The sport is very entertaining and quite attractive, currently lacking about 1,000 workers to participate in the service of the racetrack, the horseshoe area, while up to 10% of the labor in this sport comes from the EU.
F1 is another example due to its cross-border supply chain-dependent characteristics. 7/11 F1 racing team is located in England, headquarters of the F1 organizers are also in London.
Cricket and rugby executives expressed concern about the ability to attract and retain top talent around the so-called “Kolpak Rules,” named after Maros Kolpak – a soccer player. throw Slovaks.
As a result, citizens of nations that are part of the European Union Association Agreement (free trade agreements between the EU and 78 African, Caribbean and Pacific countries), enjoy the same rights similar to EU citizens.
Many countries have taken advantage of this to get the service of South African athletes, who thrive on both cricket and rugby.
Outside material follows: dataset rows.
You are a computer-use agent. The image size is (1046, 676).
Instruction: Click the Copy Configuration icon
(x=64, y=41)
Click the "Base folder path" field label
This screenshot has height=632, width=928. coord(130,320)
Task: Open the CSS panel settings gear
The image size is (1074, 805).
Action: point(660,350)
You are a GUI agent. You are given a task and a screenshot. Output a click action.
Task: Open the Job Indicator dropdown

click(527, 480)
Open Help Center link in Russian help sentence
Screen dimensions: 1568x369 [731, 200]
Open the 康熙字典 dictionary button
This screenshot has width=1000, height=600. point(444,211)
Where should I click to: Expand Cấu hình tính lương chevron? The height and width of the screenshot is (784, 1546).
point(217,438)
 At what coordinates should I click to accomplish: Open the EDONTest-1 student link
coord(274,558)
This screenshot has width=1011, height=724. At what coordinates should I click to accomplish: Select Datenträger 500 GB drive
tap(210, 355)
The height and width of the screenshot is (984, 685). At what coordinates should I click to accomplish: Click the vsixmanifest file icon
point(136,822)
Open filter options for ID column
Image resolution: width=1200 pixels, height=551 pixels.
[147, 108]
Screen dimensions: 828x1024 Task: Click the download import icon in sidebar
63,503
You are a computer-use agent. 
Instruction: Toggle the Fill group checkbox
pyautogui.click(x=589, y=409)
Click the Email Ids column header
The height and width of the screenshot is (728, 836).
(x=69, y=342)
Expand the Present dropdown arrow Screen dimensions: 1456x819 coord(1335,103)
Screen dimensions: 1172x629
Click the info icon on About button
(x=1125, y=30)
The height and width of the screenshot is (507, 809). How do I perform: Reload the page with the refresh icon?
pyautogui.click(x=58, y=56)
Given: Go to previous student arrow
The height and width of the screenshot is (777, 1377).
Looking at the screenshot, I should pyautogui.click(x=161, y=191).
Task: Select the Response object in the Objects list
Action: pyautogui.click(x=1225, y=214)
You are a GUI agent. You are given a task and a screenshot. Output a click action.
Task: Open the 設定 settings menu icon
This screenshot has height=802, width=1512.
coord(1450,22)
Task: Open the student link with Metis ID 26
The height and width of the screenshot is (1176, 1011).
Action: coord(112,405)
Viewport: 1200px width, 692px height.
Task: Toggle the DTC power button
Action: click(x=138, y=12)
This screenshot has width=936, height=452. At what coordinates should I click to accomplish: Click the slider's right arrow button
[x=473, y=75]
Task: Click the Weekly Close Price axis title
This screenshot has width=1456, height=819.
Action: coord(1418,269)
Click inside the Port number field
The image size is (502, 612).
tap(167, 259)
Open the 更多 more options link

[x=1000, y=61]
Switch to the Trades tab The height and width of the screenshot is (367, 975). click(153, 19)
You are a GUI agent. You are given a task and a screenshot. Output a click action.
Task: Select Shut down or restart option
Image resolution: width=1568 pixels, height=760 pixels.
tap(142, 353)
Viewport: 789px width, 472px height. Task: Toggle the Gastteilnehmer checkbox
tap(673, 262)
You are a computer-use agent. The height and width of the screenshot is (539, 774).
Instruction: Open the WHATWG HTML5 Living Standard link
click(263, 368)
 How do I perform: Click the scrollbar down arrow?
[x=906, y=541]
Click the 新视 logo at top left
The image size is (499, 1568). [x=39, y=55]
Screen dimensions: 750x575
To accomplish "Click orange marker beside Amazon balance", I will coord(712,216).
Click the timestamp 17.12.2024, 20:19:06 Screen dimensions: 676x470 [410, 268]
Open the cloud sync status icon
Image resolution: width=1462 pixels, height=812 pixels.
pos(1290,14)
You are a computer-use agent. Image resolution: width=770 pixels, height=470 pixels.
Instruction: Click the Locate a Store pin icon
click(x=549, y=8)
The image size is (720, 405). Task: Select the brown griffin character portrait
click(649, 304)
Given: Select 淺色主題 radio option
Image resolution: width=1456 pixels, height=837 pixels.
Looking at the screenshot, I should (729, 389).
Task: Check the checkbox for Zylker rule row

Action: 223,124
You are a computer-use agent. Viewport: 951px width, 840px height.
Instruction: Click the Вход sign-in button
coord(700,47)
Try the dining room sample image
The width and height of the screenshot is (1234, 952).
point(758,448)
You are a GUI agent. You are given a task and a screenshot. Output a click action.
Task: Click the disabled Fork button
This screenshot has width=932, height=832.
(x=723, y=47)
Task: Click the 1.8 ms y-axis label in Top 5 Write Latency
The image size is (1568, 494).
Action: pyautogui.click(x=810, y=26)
These are also two sports that the British desire to create the influence of the Premier League in football, but the talent supply is not as rich as the athletes’ barrier of visa.
Another difficulty for British sports is the opportunity to organize big events which are their strengths. Thanks to its position as well as the level of organization, the UK is always a prime place to host the largest events of the sports world.
In 2020 alone, England will have semifinals, EURO 2020 finals, Netball World Cups, Snooker, London Grand Prix, Wimbledon and Golf Open Championship.
According to Professor Simon Chadwick, when leaving the EU, many of the UK’s advantages will no longer exist for such exchanges, forcing the government to have preferential policies if it does not want to lose the right to host. Of course, the UK has approved a potential trade agreement with the United States to divert money from the Atlantic across the country to replace the previous EU market.
According to the lawyers, in the post-Brexit time of clubs in the English Premier League, it is difficult to buy players under the age of 18 like other EU football platforms. Previously, English clubs still avoided Article 19 of FIFA’s regulations on the protection of minors, prohibiting the international transfer of players aged 16-18, except for EU countries.